Scholz schweigt lauthals
Gesagt hat er dies am Mittwoch, als die Medien unisono verkündeten, die Kindergrundsicherung werde kommen. Zwar gebe es noch Differenzen, er sei aber „sicher“, dass das Projekt realisiert werde. Davon hänge auch die Glaubwürdigkeit der Regierung ab, befand am selben Tag Paus. „Es gibt eine riesige Unterstützung für das Vorhaben in der Bevölkerung. Und deswegen bin ich sicher: Wir werden das schaffen.“ Fragt sich bloß, wann und in welcher Form. Die SPD-Vorsitzende Saskia Esken wusste schon Anfang April, dass sich eine „wesentliche Erhöhung der Leistungen“ erledigt habe, wie damals Tagesschau.de schrieb, um tags darauf zu titeln: „Das Schweigen von Scholz ist dröhnend laut“. Vom Kanzler ist bis dato in der Tat noch kein flammendes Bekenntnis zu dem Vorhaben überliefert. Sind ihm durch irgendetwas die Hände gebunden? Oder plagen ihn in der Angelegenheit auch Erinnerungslücken?

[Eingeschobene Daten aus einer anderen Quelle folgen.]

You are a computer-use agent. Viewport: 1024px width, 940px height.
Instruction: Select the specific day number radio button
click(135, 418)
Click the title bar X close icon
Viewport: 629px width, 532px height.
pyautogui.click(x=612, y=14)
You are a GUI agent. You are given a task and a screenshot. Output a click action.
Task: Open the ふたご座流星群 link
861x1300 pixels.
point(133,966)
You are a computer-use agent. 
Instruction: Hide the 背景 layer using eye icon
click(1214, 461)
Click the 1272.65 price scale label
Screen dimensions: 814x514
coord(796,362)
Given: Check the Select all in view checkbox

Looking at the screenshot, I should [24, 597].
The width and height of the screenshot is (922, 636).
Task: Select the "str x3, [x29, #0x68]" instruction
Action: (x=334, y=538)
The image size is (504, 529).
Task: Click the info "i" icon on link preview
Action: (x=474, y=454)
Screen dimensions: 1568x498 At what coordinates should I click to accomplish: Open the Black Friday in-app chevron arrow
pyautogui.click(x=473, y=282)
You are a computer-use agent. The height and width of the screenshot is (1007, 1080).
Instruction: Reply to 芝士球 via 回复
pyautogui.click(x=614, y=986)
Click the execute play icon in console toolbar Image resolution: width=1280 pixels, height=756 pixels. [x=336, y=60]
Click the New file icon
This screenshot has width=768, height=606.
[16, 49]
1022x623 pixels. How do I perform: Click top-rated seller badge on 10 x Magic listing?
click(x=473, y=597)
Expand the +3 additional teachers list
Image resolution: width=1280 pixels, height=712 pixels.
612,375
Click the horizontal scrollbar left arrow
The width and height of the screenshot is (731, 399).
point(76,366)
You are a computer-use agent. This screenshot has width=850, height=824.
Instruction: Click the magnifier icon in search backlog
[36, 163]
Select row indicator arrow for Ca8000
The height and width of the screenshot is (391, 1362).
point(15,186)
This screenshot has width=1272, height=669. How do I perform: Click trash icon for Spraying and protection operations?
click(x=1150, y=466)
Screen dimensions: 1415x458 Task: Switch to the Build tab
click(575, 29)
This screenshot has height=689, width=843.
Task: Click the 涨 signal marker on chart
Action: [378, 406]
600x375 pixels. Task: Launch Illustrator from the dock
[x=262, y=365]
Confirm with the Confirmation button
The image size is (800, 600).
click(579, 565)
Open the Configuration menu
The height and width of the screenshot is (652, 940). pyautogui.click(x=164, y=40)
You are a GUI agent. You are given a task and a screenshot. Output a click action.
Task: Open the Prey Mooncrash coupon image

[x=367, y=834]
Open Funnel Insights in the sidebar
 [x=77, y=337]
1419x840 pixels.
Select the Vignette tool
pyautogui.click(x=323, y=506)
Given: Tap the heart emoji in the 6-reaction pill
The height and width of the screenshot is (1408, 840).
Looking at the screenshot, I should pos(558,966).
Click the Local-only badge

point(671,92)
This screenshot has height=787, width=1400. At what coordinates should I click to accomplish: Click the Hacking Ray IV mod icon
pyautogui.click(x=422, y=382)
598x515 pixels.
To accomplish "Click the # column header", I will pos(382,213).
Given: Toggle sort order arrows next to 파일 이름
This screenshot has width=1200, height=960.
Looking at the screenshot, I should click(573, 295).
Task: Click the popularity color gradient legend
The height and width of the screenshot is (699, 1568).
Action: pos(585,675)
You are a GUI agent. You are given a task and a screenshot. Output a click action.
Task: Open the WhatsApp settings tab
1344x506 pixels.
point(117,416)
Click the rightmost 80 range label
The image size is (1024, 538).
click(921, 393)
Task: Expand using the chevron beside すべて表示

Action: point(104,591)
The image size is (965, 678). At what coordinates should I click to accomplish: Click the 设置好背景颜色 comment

Derweil versuchen es Sozialverbände und Gewerkschaften mit Appellen. Der Deutsche Gewerkschaftsbund (DGB) hatte bereits 2020 ein eigenes Modell vorgelegt. „Eine gute Kindergrundsicherung muss aber Kinder so gut ausstatten, dass ein gutes Aufwachsen, Lernerfolge und Chancengleichheit möglich sind“, äußerte sich zuletzt Bundesvorstandsmitglied Anja Piel. „Das ist eben nicht aus der Portokasse zu finanzieren.“ Ihr Rezept: „Indem große Vermögen und sehr hohe Einkommen für solche gesamtgesellschaftlichen Aufgaben endlich stärker herangezogen werden.“ Mit Christian Linder? Mit Olaf Scholz? Kann man vergessen!